混合介護の弾力化についても着目。これにより介護員の報酬に上乗せしやすくなる。具体例として、サービス提供時間内に同居家族の食事の支度を低料金かつ効率的にサービスを提供すること、特定の訪問介護員を希望できる指名料を徴収すること(人気のあるスタッフは給料が上がる)など。H29年度からの処遇改善加算では、経験もしくは資格などに応じて昇給する仕組み、または一定の基準に基づき定期に昇給する仕組みで経験・資格・評価の人事制度の仕組みにより反映させるもの。
今回の改正では、地域共生社会を謳っている。高齢者・障害者・児童(保育)各サービスを同じところで行う。富山型デイサービスは、高齢者と障害者・児童が同じところで給付の算定ができる仕組み。福祉の縦割行政をなくしていこうというもの。利用者が増えていくのに職員が足りないのであれば1つの場所で支援ができたらよいとの考え。分け隔てなく1つの事業所で高齢・障害者・子供もサービス提供していく。今後、障害者と高齢者サービスを融合させ、高齢障害者の介護保険サービスの円滑な利用を進める可能性がある。H30年以降は介護と障害の連携というのは大きなテーマとなる。障害サービスは介護サービスに比べて事業所が少ない。今後、障害サービスをやっていく介護事業所が増えてくると考えられる。また、介護事業所数は増え、需要と供給の関係で利用者が集まらなく、一事業所の利用者数が減ってきている。事業所は、デイ・サ高住・特養・障害者サービスなどへの事業展開を検討し、生き残りを図るべきである。
《介護事業所の経営・組織強化》
経営はマネジメントをしないと潰れる。だから複合事業の導入などの中期計画を立て、保険外サービスに着手するために環境整備をする必要性がある。介護保険法の動向にアンテナを敏感にし、コンプライアンスリスクをクリアできる体制と人材への帰属意識の強化、経営・マネジメントの実践をする視点が大切である。複合事業によりリスク分散と利益の確保を図るべきである。今後、報酬単価が下がり人件費が上がることを考えれば、複数の事業を戦略的に展開し、利益幅を確保することが必要である。保険外サービスは活用ガイドブックが出来ているが事例が少ないため事業所は躊躇しているし、自治体も模索状態である。だからこそ市場調査すべである。しかし、介護事業所はマーケティング意識が少ないところが弱点ともいえる。

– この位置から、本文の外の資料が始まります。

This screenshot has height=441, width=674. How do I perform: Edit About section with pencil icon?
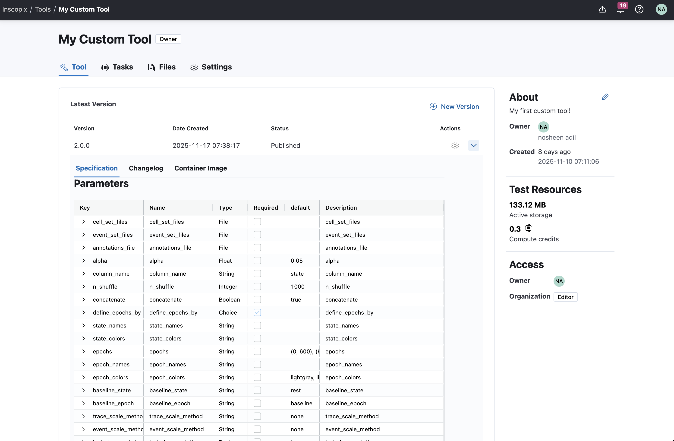click(x=605, y=97)
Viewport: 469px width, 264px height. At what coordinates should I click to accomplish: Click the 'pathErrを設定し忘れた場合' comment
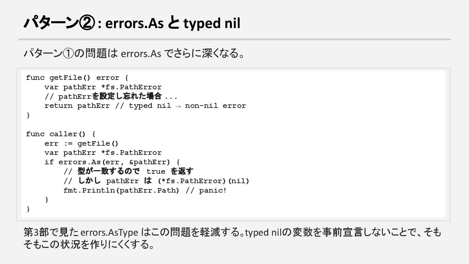tap(111, 96)
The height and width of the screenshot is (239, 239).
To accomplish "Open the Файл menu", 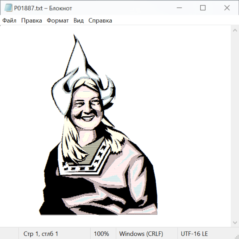I will [9, 21].
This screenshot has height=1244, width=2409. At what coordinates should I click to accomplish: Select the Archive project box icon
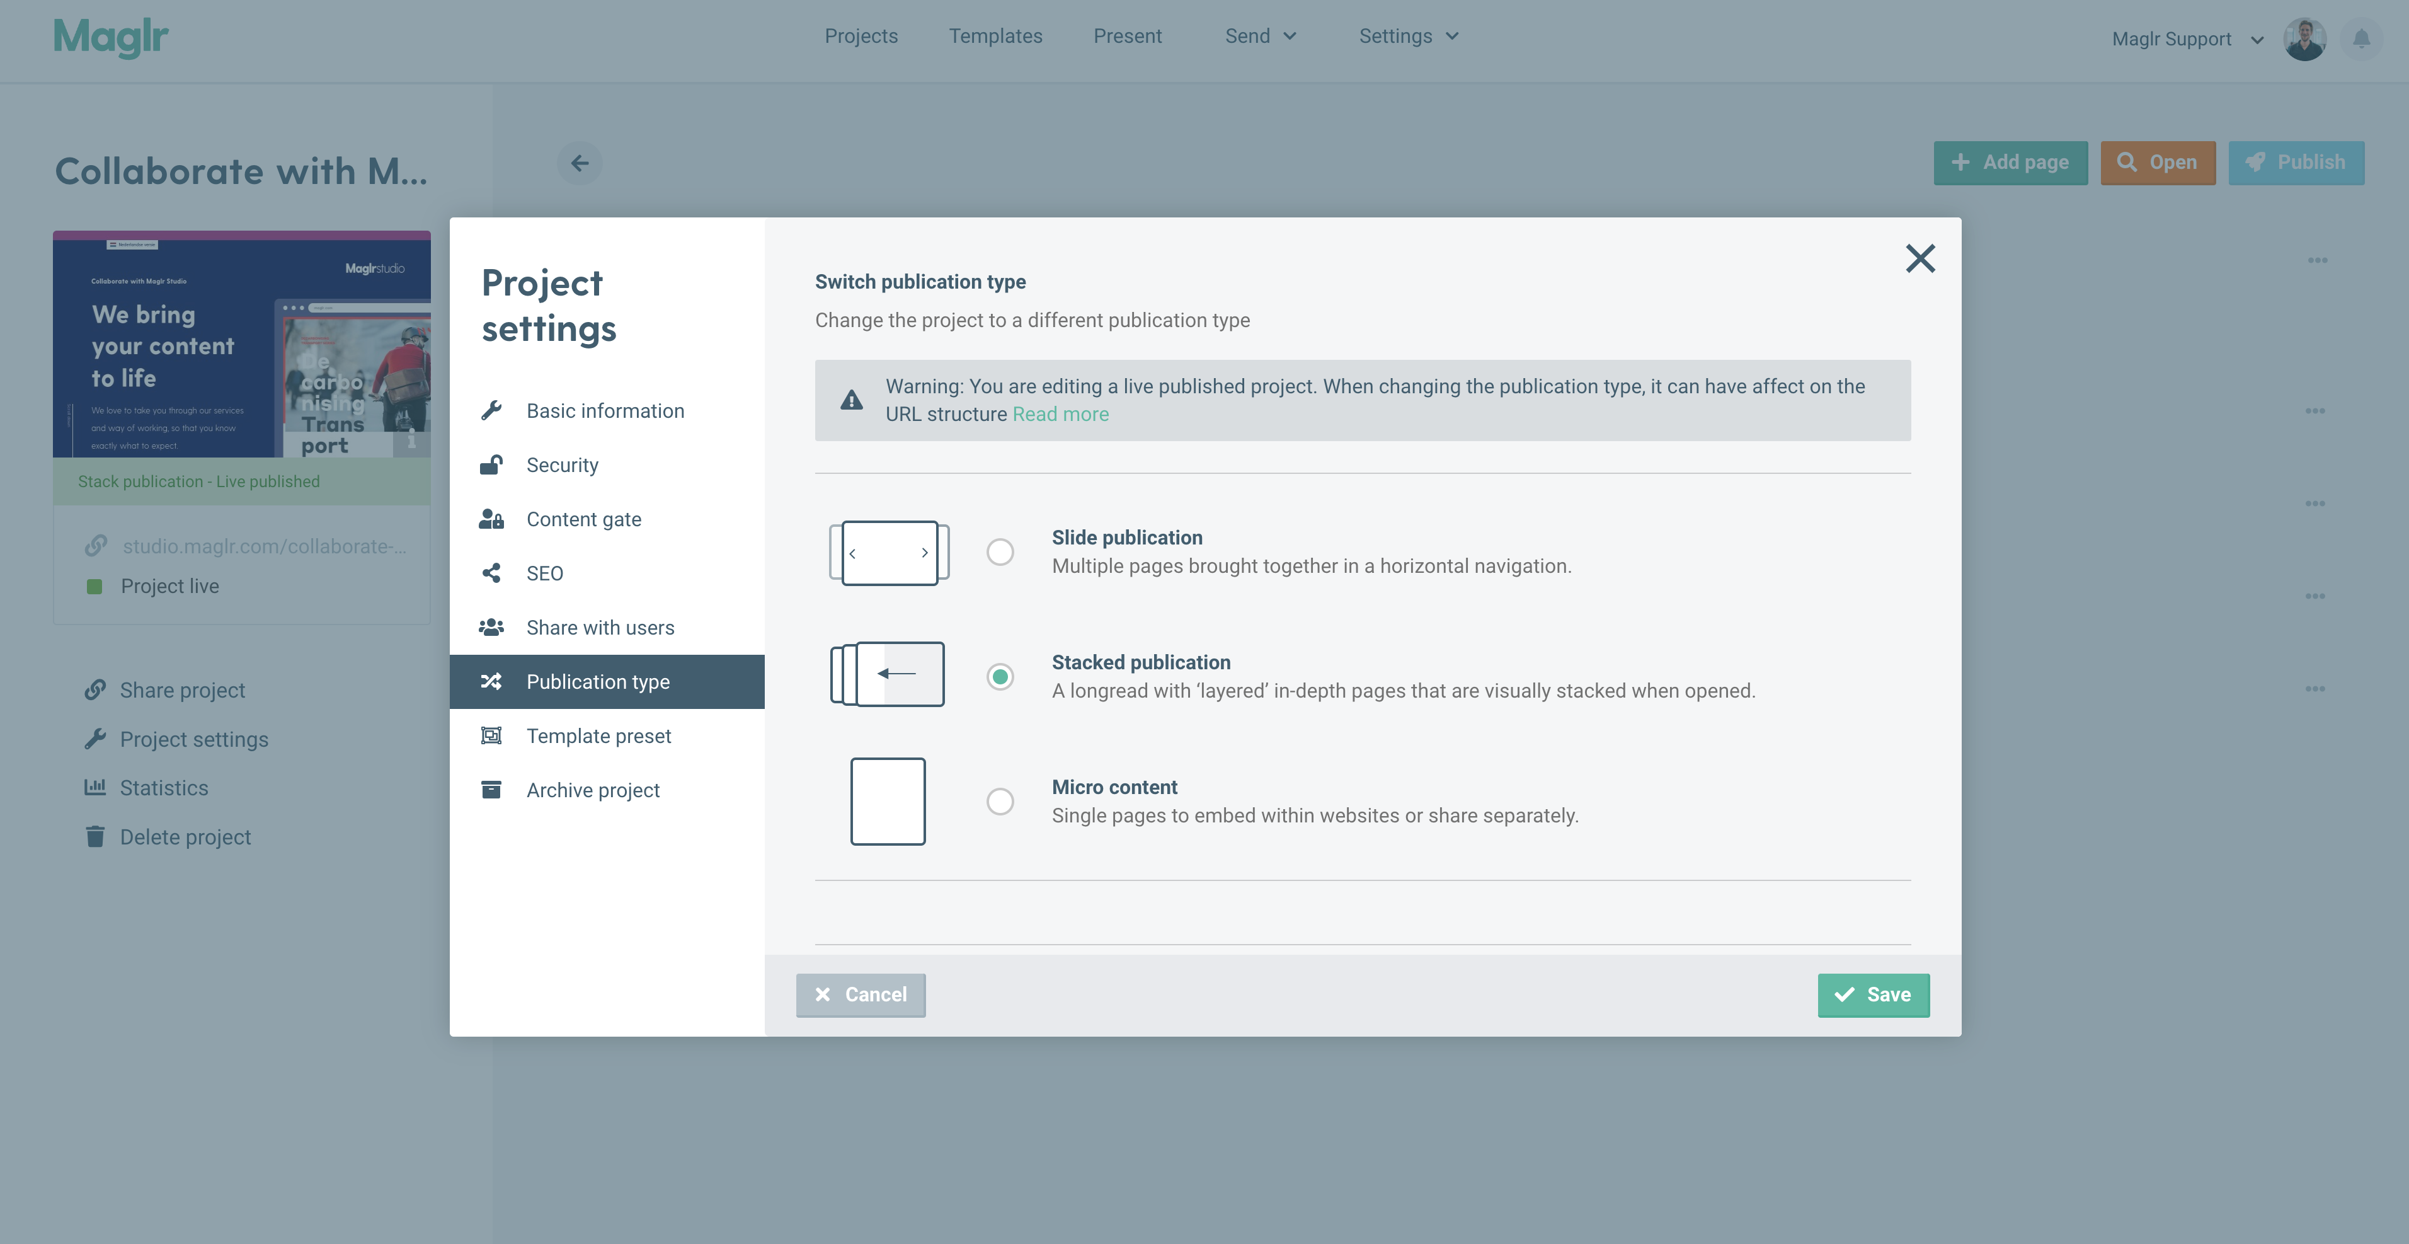pyautogui.click(x=492, y=789)
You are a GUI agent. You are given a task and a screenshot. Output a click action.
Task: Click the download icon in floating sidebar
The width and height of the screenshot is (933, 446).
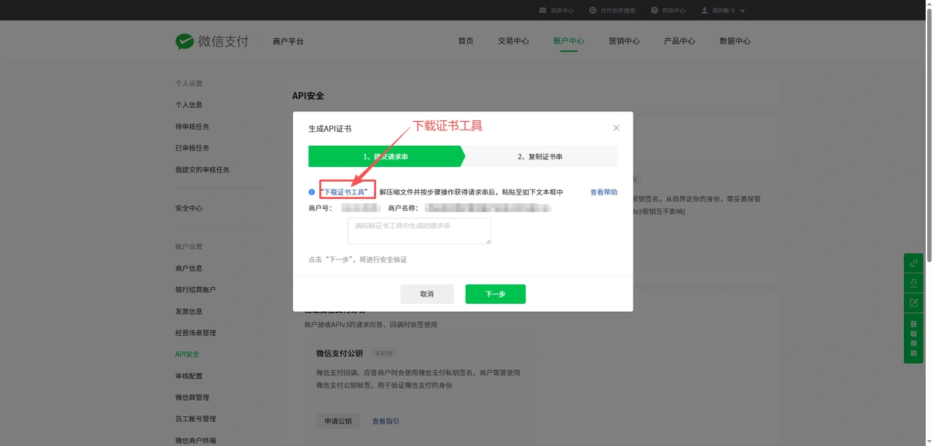click(913, 283)
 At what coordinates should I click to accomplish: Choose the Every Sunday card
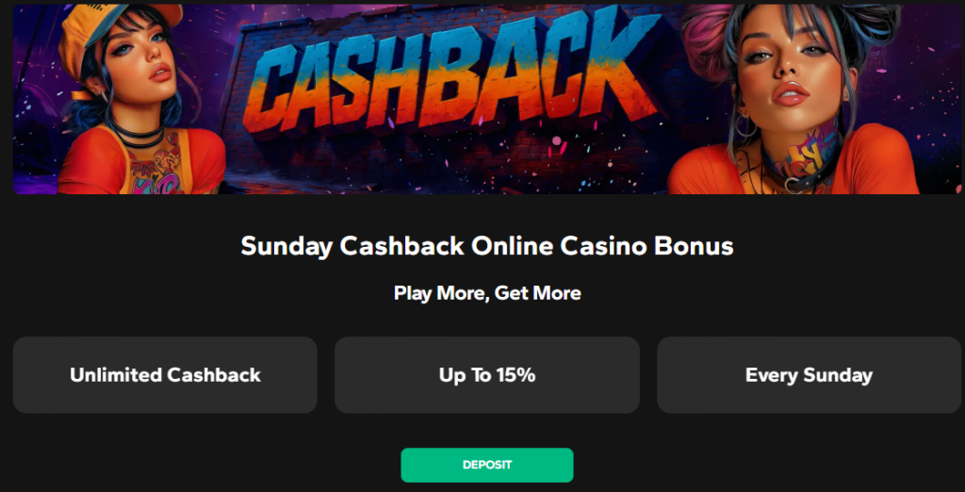pyautogui.click(x=809, y=375)
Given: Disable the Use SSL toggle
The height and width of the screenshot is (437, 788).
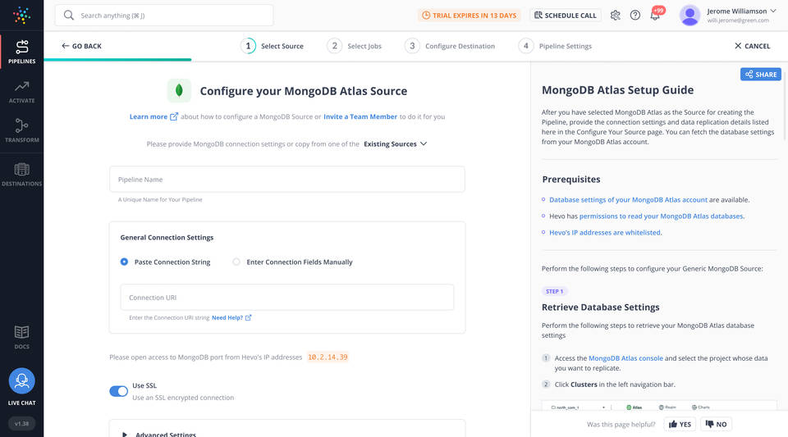Looking at the screenshot, I should 119,391.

「介護保険サービス」はマイナスをゼロに、「介護保険外サービス」をゼロからプラスにしていくことである。「お金を出してでもいいからよりよく暮らしたい」ニーズがあるから、そこにマーケティングが必要となってくる。そのためには、地域の課題を知ることである。ケアマネの地域の状況把握力が大きい。
経営・組織強化を図るためには、①方針を決める・定め、②最適に「人・もの・金」の資源分配をし、③人を動かす工夫(人財の活用)と④環境整備である。経営を「財務・顧客・業務プロセス・人材の学習と成長」の視点から分析・評価すること。
後半では、この管理手法であるBSCを活用し、自分の組織の現状をチェック。組織の管理者・監督者としてのマネジメント力の分析ができたよい機会となった。